Jinnah family


The Jinnah family was a political family of Pakistan. Jinnahs have played an important role in the Pakistan Movement for creation of Pakistan, a separate country for Muslims of India. The family held the leadership of All-India Muslim League, and its successor, Muslim League, until it dissolved in 1958 by martial law. Originally from a Gujarati background, they moved to Karachi from Kathiawar, Gujarat in the 19th century.
Jinnah's paternal grandfather was from Paneli Moti village in Gondal state in Kathiawar peninsula. Jinnah was the eldest of seven children of Jinnahbhai Poonja, a prosperous merchant, and his wife, Mithibai. His family was a member of the Zoroastrian community from Iran, settled in Gujarat, and had converted to Shia Islam centuries later and became followers of the Aga Khan. Jinnah considered the IsmailI Imam - Agha Khan lll -as his spiritual mentor.
Muhammad Ali Jinnah and Fatima Jinnah, have been important figures in the history of Pakistan. Jinnah is considered as the founder of Pakistan and he served as the first Governor General of Pakistan upon independence, while Fatima played an important role in the struggle for Pakistan Movement and was the founding mother of Pakistan. Jinnah and Fatima have remained extremely important and well-respected figures in Pakistan, even after their deaths. Several public places, universities, and hospitals in the world have been named after Jinnah and his sister Fatima, and the former's birth and death anniversary are among the public holidays in Pakistan.
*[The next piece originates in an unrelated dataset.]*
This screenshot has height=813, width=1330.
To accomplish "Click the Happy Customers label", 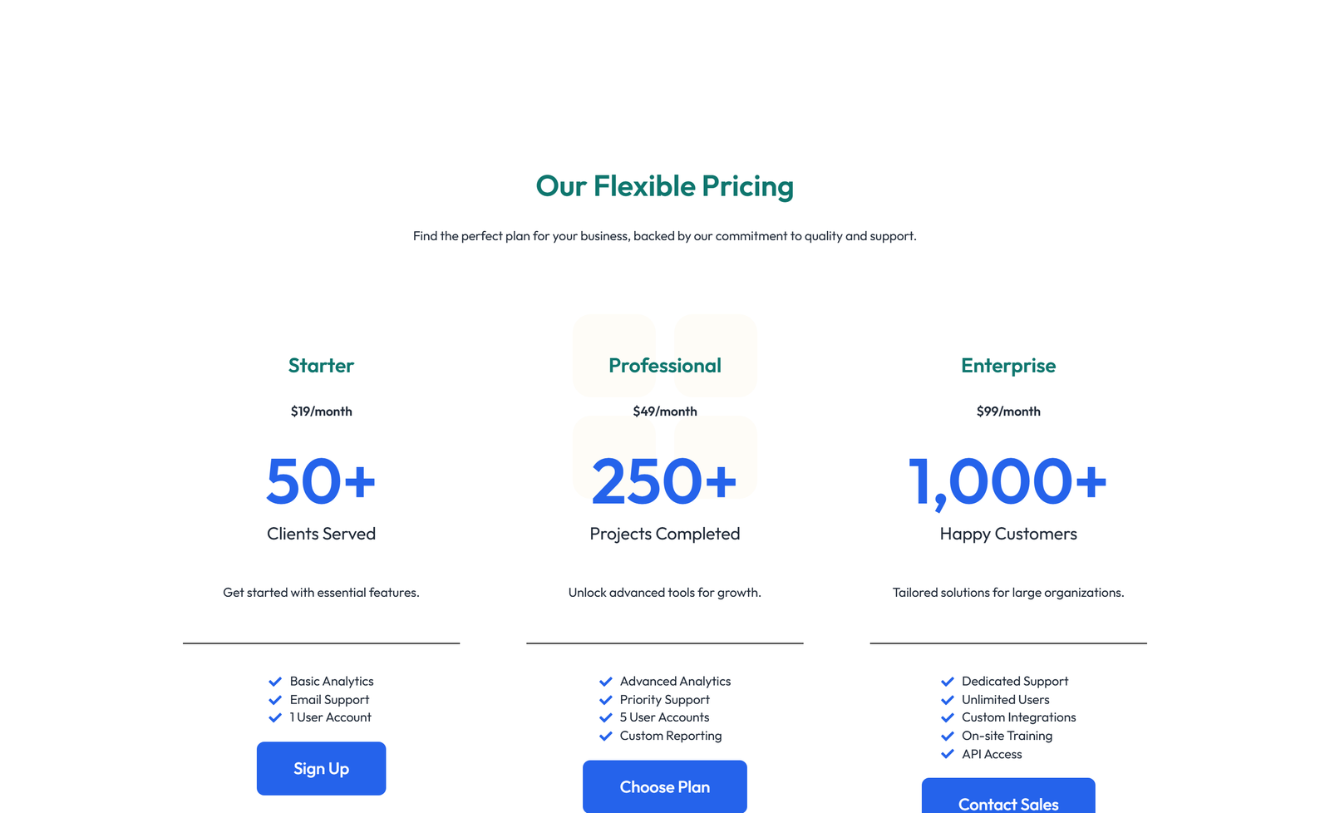I will click(x=1007, y=534).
Members of the Jinnah family

The ancestors of Jinnah belonged to the influential Gujarati Parsi community of India, who later converted to Shia Islam.

Second generation

  • Jinnahbhai Poonja., a Khoja, was married to Mithhibai.
  • * m. Mithhibai
  • * Jinnahbhai Poonja was a prosperous Gujarati merchant. He moved to Karachi before Muhammad Ali Jinnah's birth. He and his wife had 7 children:
  1. Muhammad Ali Jinnah
  2. Ahmed Ali Jinnah
  3. Bunde Ali Jinnah
  4. Rahmat Bai Jinnah
  5. Shireen Bai Jinnah
  6. Fatima Jinnah
  7. Maryam Bai Jinnah

    Third generation

  • Muhammad Ali Jinnah
  • * Jinnah is the founder of Pakistan and was the country's first Governor-General.His first marriage in 1892 was the result of his mother urging him to marry his cousin Emibai Jinnah before he left for England to pursue higher studies. However, Emibai died a few months later. His second marriage took place in 1918 to Rattanbai Petit, a Parsi who was 24 years his junior. Rattanbai converted to Islam when she married Jinnah. In 1919, she gave birth to their only daughter, Dina Jinnah.
  • * m. Emibai Jinnah
  • ** Dawn Fact File: "In his youth, Mohammad Ali Jinnah was married to a distant cousin named Emibai from Paneli village in Gujarat at his mother's urging. At the time of their marriage, Jinnah was only 16 and Emibai was 14. The marriage was arranged by his mother because she feared that when Jinnah went to England, he might end up marrying an English girl. The couple hardly lived together as Jinnah sailed from India soon after his marriage and Emibai died few weeks later."
  • * m. Rattanbai Jinnah
  • Ahmed Ali Jinnah
  • Bunde Ali Jinnah
  • Rahmat Bai Jinnah
  • Shireen Jinnah
  • Fatima Jinnah
  • * Fatima Jinnah was a dental surgeon, biographer, stateswoman, and one of the leading Founding mothers of modern-state of Pakistan. She also played a pivotal role in civil rights and introduced the women's rights movement in the Pakistan Movement. After her brother's death she continued to play a pivotal role in Pakistani politics and in 1965 returned to active politics by running against Ayub Khan in the 1965 elections.
  • Maryam Bai Jinnah

    Fourth generation

  • Dina Wadia
  • * Dina was born to Muhammad Ali Jinnah and Rattainbai Jinnah in London shortly after midnight on the morning of 15 August 1919. As Stanley Wolpert's Jinnah of Pakistan records: "Oddly enough, precisely twenty-eight years to the day and hour before the birth of Jinnah's other offspring, Pakistan."
She had a rift with her father when she expressed her desire to marry a Parsi-born Indian, Neville Wadia. According to M C Chagla in "Roses in December", Jinnah, a Muslim, disowned his daughter after trying to dissuade her from marrying Neville. Dina Wadia was the only direct living link to Jinnah and the nation of Pakistan claiming her father as its own father of the nation is assumed to have some kind of kinship with her according to Akbar S. Ahmed. His descendants through her are part of the Wadia family and reside in India as she married and stayed in India after the creation of Pakistan in 1947. Dina Wadia lived alone with staff in the New York City, United States. Wadia died at her home in New York on 1 November 2017 at the age of 98. She was suffering from pneumonia.